### Exercise requirements
Output the full listing that appears below, exactly as it is presented.

### Input
****************
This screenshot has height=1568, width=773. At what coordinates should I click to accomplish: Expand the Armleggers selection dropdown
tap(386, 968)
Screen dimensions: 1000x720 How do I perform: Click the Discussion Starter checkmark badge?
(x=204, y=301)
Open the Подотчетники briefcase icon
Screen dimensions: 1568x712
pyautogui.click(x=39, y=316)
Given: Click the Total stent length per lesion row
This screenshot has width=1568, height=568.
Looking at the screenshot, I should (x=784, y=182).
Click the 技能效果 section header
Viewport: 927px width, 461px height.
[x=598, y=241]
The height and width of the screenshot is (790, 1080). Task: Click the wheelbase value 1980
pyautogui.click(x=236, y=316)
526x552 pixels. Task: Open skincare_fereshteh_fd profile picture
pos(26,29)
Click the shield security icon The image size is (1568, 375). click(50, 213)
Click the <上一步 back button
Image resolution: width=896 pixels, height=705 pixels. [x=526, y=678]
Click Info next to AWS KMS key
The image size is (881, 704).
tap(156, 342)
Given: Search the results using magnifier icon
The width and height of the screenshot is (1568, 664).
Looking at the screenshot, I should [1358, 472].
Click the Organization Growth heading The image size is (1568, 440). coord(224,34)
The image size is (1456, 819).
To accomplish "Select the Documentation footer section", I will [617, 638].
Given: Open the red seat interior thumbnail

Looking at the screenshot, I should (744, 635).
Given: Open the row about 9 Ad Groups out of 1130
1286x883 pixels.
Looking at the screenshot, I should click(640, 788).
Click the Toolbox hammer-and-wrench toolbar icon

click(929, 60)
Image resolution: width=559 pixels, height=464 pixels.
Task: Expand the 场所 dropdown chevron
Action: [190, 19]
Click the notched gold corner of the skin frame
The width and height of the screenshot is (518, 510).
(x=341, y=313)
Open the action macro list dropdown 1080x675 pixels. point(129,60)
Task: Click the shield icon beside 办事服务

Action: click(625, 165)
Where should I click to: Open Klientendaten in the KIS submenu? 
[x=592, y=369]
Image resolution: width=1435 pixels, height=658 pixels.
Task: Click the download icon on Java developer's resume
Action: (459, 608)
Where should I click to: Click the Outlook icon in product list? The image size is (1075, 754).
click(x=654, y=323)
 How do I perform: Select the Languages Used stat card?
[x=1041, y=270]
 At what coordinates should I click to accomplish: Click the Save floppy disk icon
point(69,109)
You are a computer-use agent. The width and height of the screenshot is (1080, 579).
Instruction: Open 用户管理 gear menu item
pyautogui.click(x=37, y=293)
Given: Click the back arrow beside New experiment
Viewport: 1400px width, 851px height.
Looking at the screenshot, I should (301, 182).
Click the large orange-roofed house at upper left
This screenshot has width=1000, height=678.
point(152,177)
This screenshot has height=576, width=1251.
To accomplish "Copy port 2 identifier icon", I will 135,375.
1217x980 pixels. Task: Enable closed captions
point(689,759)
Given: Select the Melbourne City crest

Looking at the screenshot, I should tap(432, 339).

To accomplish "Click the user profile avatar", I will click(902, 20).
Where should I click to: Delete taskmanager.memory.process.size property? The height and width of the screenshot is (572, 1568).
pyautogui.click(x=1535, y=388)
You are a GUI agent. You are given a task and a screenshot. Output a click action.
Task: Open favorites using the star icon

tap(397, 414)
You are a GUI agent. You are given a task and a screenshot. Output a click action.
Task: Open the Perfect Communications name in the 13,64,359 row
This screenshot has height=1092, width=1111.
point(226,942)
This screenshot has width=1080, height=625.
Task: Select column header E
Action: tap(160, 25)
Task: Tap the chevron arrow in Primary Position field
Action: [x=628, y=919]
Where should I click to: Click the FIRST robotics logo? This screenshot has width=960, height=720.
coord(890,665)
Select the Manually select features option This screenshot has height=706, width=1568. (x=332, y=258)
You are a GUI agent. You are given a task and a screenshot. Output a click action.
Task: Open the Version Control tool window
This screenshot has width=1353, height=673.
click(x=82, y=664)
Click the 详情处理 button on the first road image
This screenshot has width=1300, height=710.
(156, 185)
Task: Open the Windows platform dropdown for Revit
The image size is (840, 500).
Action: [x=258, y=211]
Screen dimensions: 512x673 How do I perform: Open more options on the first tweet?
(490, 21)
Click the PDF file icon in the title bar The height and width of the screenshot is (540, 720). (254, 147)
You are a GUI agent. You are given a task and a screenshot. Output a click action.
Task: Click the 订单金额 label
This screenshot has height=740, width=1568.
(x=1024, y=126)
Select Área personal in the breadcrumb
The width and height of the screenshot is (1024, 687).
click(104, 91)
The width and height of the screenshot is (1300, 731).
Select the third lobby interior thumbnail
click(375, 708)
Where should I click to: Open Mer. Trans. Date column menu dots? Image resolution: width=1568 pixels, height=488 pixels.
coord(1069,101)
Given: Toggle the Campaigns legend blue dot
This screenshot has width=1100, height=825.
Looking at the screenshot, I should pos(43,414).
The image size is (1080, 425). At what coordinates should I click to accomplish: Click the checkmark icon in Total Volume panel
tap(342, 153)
****************
### Task response
This screenshot has height=1568, width=773. At what coordinates should I click to accomplish: Expand the Armleggers selection dropdown
tap(386, 968)
Screen dimensions: 1000x720 How do I perform: Click the Discussion Starter checkmark badge?
(x=204, y=301)
Open the Подотчетники briefcase icon
Screen dimensions: 1568x712
pyautogui.click(x=39, y=316)
Given: Click the Total stent length per lesion row
This screenshot has width=1568, height=568.
Looking at the screenshot, I should (x=784, y=182).
Click the 技能效果 section header
Viewport: 927px width, 461px height.
[x=598, y=241]
The height and width of the screenshot is (790, 1080). Task: Click the wheelbase value 1980
pyautogui.click(x=236, y=316)
526x552 pixels. Task: Open skincare_fereshteh_fd profile picture
pos(26,29)
Click the shield security icon The image size is (1568, 375). click(50, 213)
Click the <上一步 back button
Image resolution: width=896 pixels, height=705 pixels. [x=526, y=678]
Click Info next to AWS KMS key
The image size is (881, 704).
tap(156, 342)
Given: Search the results using magnifier icon
The width and height of the screenshot is (1568, 664).
Looking at the screenshot, I should [1358, 472].
Click the Organization Growth heading The image size is (1568, 440). coord(224,34)
The image size is (1456, 819).
To accomplish "Select the Documentation footer section", I will [617, 638].
Given: Open the red seat interior thumbnail

Looking at the screenshot, I should (744, 635).
Given: Open the row about 9 Ad Groups out of 1130
1286x883 pixels.
Looking at the screenshot, I should click(640, 788).
Click the Toolbox hammer-and-wrench toolbar icon

click(929, 60)
Image resolution: width=559 pixels, height=464 pixels.
Task: Expand the 场所 dropdown chevron
Action: [190, 19]
Click the notched gold corner of the skin frame
The width and height of the screenshot is (518, 510).
(x=341, y=313)
Open the action macro list dropdown 1080x675 pixels. point(129,60)
Task: Click the shield icon beside 办事服务

Action: click(625, 165)
Where should I click to: Open Klientendaten in the KIS submenu? 
[x=592, y=369]
Image resolution: width=1435 pixels, height=658 pixels.
Task: Click the download icon on Java developer's resume
Action: (459, 608)
Where should I click to: Click the Outlook icon in product list? The image size is (1075, 754).
click(x=654, y=323)
 How do I perform: Select the Languages Used stat card?
[x=1041, y=270]
 At what coordinates should I click to accomplish: Click the Save floppy disk icon
point(69,109)
You are a computer-use agent. The width and height of the screenshot is (1080, 579).
Instruction: Open 用户管理 gear menu item
pyautogui.click(x=37, y=293)
Given: Click the back arrow beside New experiment
Viewport: 1400px width, 851px height.
Looking at the screenshot, I should (301, 182).
Click the large orange-roofed house at upper left
This screenshot has width=1000, height=678.
point(152,177)
This screenshot has height=576, width=1251.
To accomplish "Copy port 2 identifier icon", I will 135,375.
1217x980 pixels. Task: Enable closed captions
point(689,759)
Given: Select the Melbourne City crest

Looking at the screenshot, I should tap(432, 339).

To accomplish "Click the user profile avatar", I will click(902, 20).
Where should I click to: Delete taskmanager.memory.process.size property? The height and width of the screenshot is (572, 1568).
pyautogui.click(x=1535, y=388)
You are a GUI agent. You are given a task and a screenshot. Output a click action.
Task: Open favorites using the star icon

tap(397, 414)
You are a GUI agent. You are given a task and a screenshot. Output a click action.
Task: Open the Perfect Communications name in the 13,64,359 row
This screenshot has height=1092, width=1111.
point(226,942)
This screenshot has width=1080, height=625.
Task: Select column header E
Action: tap(160, 25)
Task: Tap the chevron arrow in Primary Position field
Action: [x=628, y=919]
Where should I click to: Click the FIRST robotics logo? This screenshot has width=960, height=720.
coord(890,665)
Select the Manually select features option This screenshot has height=706, width=1568. (x=332, y=258)
You are a GUI agent. You are given a task and a screenshot. Output a click action.
Task: Open the Version Control tool window
This screenshot has width=1353, height=673.
click(x=82, y=664)
Click the 详情处理 button on the first road image
This screenshot has width=1300, height=710.
(156, 185)
Task: Open the Windows platform dropdown for Revit
The image size is (840, 500).
Action: [x=258, y=211]
Screen dimensions: 512x673 How do I perform: Open more options on the first tweet?
(490, 21)
Click the PDF file icon in the title bar The height and width of the screenshot is (540, 720). (254, 147)
You are a GUI agent. You are given a task and a screenshot. Output a click action.
Task: Click the 订单金额 label
This screenshot has height=740, width=1568.
(x=1024, y=126)
Select Área personal in the breadcrumb
The width and height of the screenshot is (1024, 687).
click(104, 91)
The width and height of the screenshot is (1300, 731).
Select the third lobby interior thumbnail
click(375, 708)
Where should I click to: Open Mer. Trans. Date column menu dots? Image resolution: width=1568 pixels, height=488 pixels.
coord(1069,101)
Given: Toggle the Campaigns legend blue dot
This screenshot has width=1100, height=825.
Looking at the screenshot, I should pos(43,414).
The image size is (1080, 425). At what coordinates should I click to accomplish: Click the checkmark icon in Total Volume panel
tap(342, 153)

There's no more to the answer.